Later, in February 2000, Mobley confessed his hedge fund scheme to officials at the Securities and Exchange Commission, a revelation that ignited another FBI probe. Numerous Naples families were swindled in Mobley’s $120 million Maricopa Investments scheme that cost investors more than $60 million.
Certain to face significant prison time in the wake of his confession, Mobley began cooperating with authorities on the Stadium Naples corruption case and is slated to be the prosecution’s star witness.
In May 2000, Norris entered a settlement with Florida’s Commission on Ethics in which he admitted accepting unauthorized compensation, misusing his office, voting in conflict and taking an illegal gift from a lobbyist.
As part of his settlement, he agreed to pay a $35,000 fine. News of the settlement sparked calls for his suspension by the governor, a move that would have cost him a $12,000-a-year state pension.
He sought to back out of the Ethics Commission settlement, but the appointed panel refused.
The next day, prosecutors from D’Alessandro’s office charged Norris with peddling his influence, or accepting unlawful compensation or reward for official behavior. Prosecutors said Norris’ admissions in the ethics case weighed in the decision to bring criminal charges, a fact that later prompted Norris to file a malpractice suit against the Tallahassee attorney who represented him in the ethics case.

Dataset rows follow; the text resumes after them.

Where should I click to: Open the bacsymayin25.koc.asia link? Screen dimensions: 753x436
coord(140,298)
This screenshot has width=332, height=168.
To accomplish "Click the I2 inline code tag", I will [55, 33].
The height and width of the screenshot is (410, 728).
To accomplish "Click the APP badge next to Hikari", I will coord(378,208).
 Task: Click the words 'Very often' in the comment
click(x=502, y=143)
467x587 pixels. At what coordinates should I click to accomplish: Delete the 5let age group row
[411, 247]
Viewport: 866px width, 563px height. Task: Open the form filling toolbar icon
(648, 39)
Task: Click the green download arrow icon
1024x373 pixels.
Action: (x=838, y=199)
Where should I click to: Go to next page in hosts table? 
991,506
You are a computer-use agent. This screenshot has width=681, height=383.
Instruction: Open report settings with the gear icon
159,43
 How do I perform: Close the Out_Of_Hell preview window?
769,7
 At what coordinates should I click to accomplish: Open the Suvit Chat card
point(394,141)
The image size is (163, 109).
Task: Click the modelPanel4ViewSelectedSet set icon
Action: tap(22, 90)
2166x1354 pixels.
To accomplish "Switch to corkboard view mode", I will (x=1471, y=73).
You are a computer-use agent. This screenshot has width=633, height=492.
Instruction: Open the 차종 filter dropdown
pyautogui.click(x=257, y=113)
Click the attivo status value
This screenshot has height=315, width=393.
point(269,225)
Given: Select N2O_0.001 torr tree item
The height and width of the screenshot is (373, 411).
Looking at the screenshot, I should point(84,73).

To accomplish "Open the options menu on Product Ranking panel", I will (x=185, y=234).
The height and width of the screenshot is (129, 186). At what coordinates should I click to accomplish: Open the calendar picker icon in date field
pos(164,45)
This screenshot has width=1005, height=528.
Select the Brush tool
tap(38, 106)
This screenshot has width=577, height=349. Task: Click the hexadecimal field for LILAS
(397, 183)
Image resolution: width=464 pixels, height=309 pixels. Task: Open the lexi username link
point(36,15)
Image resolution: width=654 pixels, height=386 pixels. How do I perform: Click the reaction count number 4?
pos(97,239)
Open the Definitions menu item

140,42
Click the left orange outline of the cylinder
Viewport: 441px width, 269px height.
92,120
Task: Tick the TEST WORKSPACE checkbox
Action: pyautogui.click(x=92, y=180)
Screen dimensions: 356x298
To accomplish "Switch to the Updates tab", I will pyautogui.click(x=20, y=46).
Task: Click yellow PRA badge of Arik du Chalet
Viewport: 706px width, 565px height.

Later, prosecutors added racketeering, conspiracy and unlawful compensation charges against Norris. As their investigation snowballed, prosecutors charged Constantine with racketeering and influence peddling charges in connection with his $100,000 business loan from Mobley that was never paid back.
In December 2000, prosecutors charged Bob Hardy, one of Collier’s most prominent developers, with conducting a conspiracy to give payoffs to Norris and Constantine. Prosecutors added a charge that Hardy paid Norris a $3,750 finder’s fee on a Hardy real estate deal that was eventually supposed to net Norris $127,500.
In early 2001, defense attorneys filed motions asking acting Judge Lauren Miller to throw D’Alessandro off the prosecution for a conflict of interest on his earlier Stadium Naples related stock buys.
Miller took D’Alessandro to task in a scathing opinion and threw him off the case. In April 2001, Gov. Bush appointed Miami-Dade State Attorney Katherine Fernandez Rundle as special prosecutor and Rundle put Assistant State Attorney Michael Von Zamft in charge. FDLE assisted in a renewed investigation that resulted in Von Zamft filing criminal charges against 10 defendants on Oct. 11, 2001.
In all, eight of the 10 defendants have pleaded guilty or no contest to reduced or related charges. Only Constantine has served jail time.
On Monday, the trial of Norris and Paul Hardy is scheduled to begin in Sarasota.